Abstract: OBJECTIVE: In this study, we examined the relationships between the expression level of long non-coding RNA MIR31HG in bladder cancer and the clinical characteristics. METHODS: A total of 55 tissue samples from patients with bladder cancer were collected, and the lncRNA MIR31HG levels in cancer, paired non-cancer tissues and BC cell lines were detected by real-time quantitative RT-PCR (qRT-PCR). The relationships between MIR31HG level and the clinical characteristics were evaluated. RESULTS: MIR31HG expression was remarkably decreased in bladder cancer tissues compared with adjacent noncancerous tissues (P < 0.05).

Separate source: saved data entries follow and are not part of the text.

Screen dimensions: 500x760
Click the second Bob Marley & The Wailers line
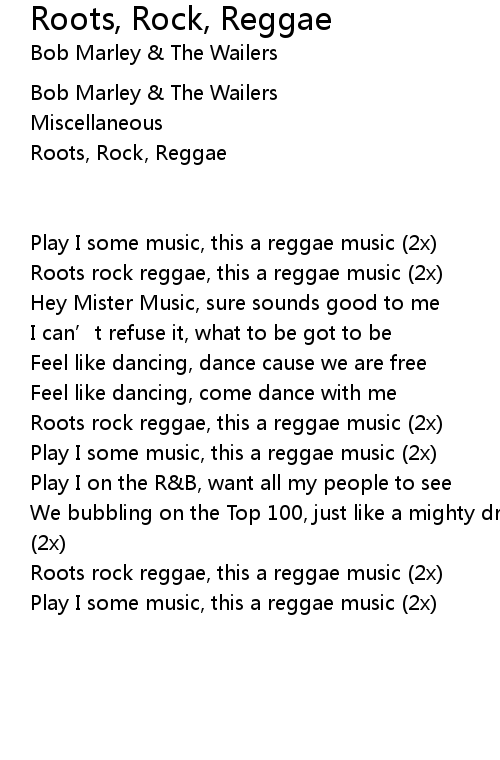click(x=154, y=93)
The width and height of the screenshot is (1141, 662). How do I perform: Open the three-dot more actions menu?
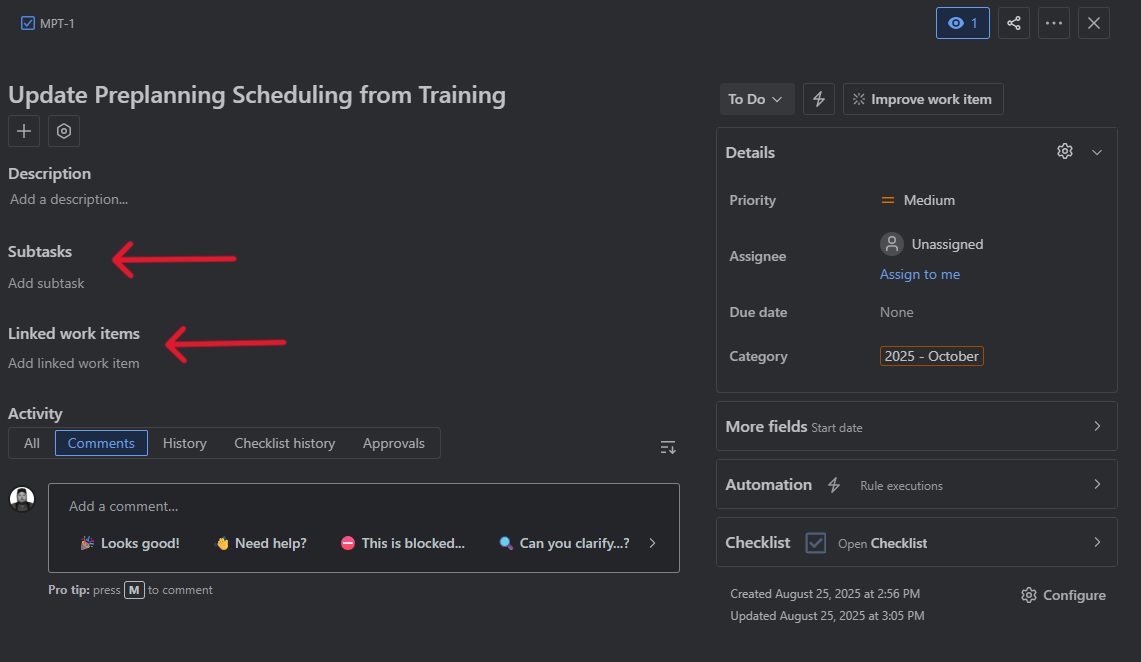pyautogui.click(x=1054, y=23)
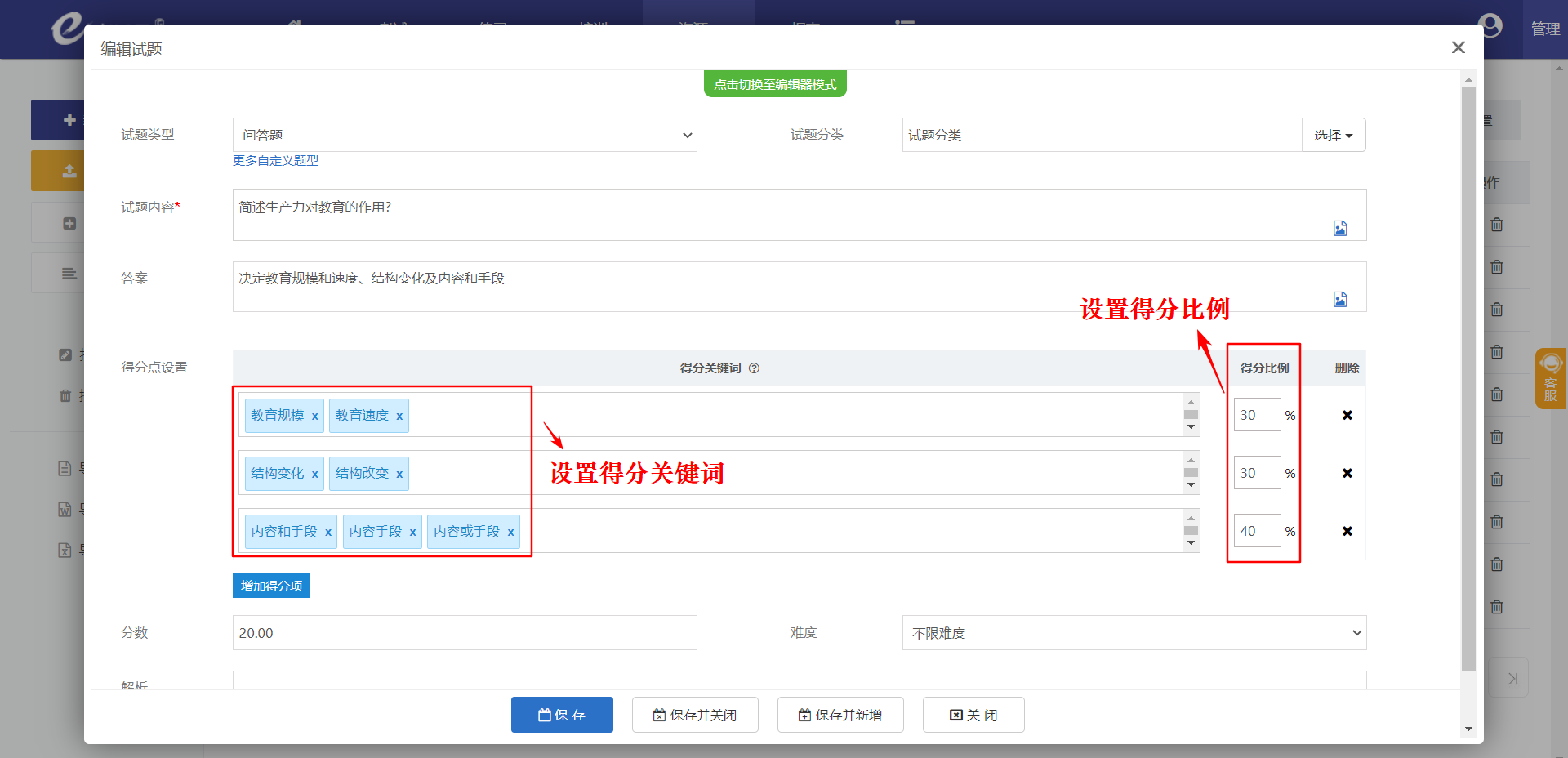Click 保存并关闭 button
1568x758 pixels.
point(695,715)
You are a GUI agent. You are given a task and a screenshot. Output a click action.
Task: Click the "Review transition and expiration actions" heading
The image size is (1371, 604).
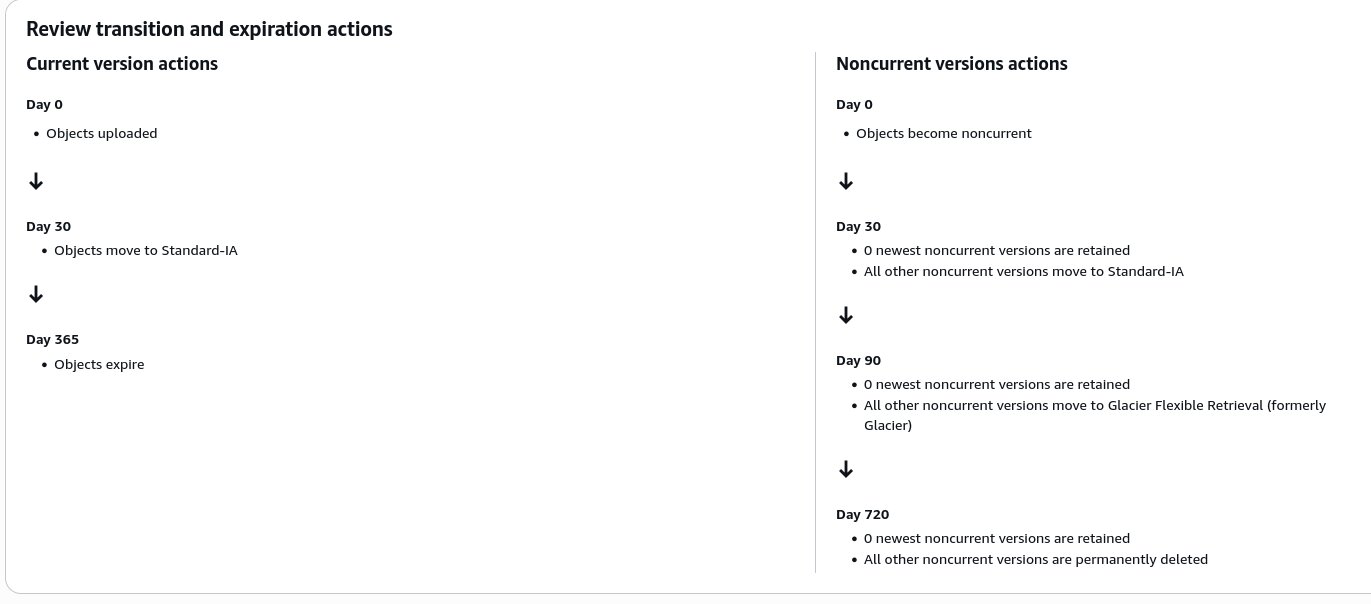(x=209, y=29)
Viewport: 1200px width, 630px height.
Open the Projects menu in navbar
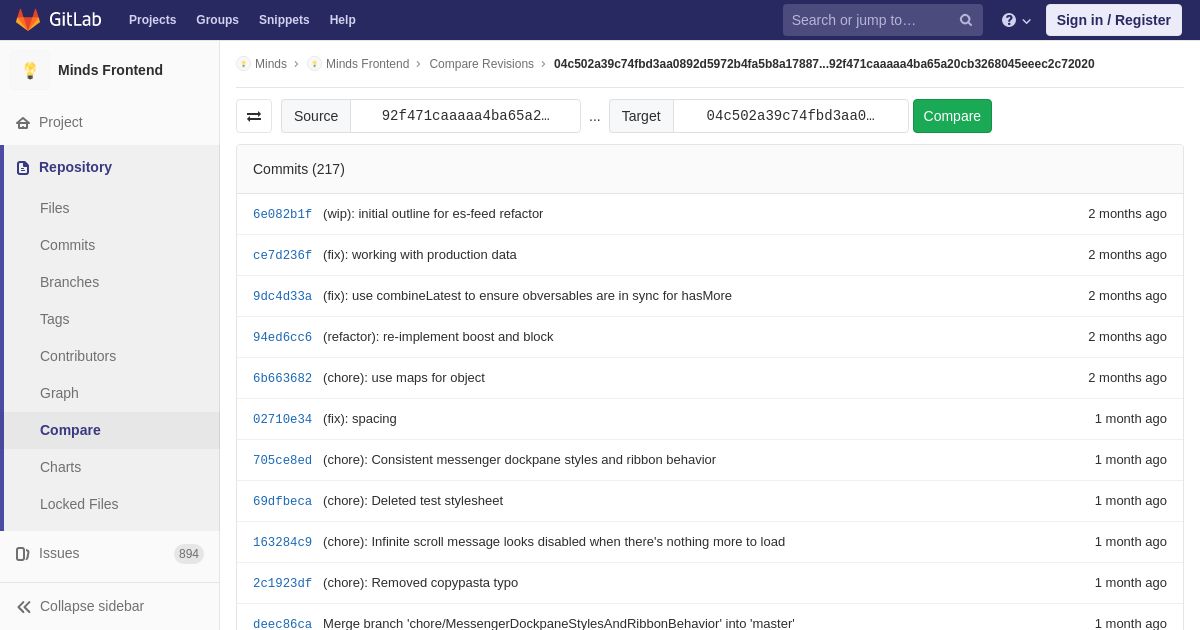[152, 20]
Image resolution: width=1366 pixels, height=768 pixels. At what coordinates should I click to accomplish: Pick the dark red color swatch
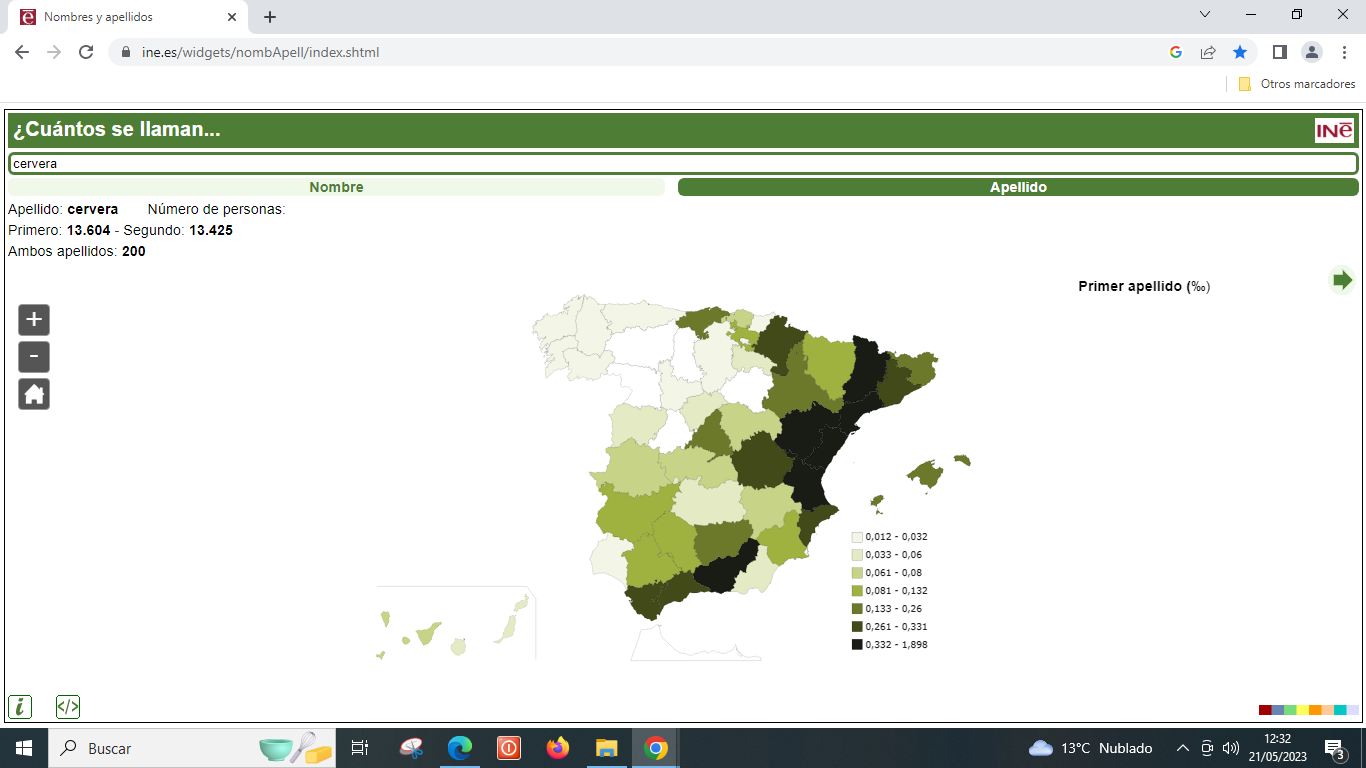1265,710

MIR31HG expression was also significantly down-regulated in four bladder cancer cell lines (P < 0.001). Clinicopathologic analysis revealed that MIR31HG expression was negatively associated with TNM stage (P = 0.010), but not with other clinicopathological characteristics. CONCLUSIONS: These findings revealed that MIR31HG may function as a cancer-suppressor gene to participate in the bladder cancer carcinogenesis and development.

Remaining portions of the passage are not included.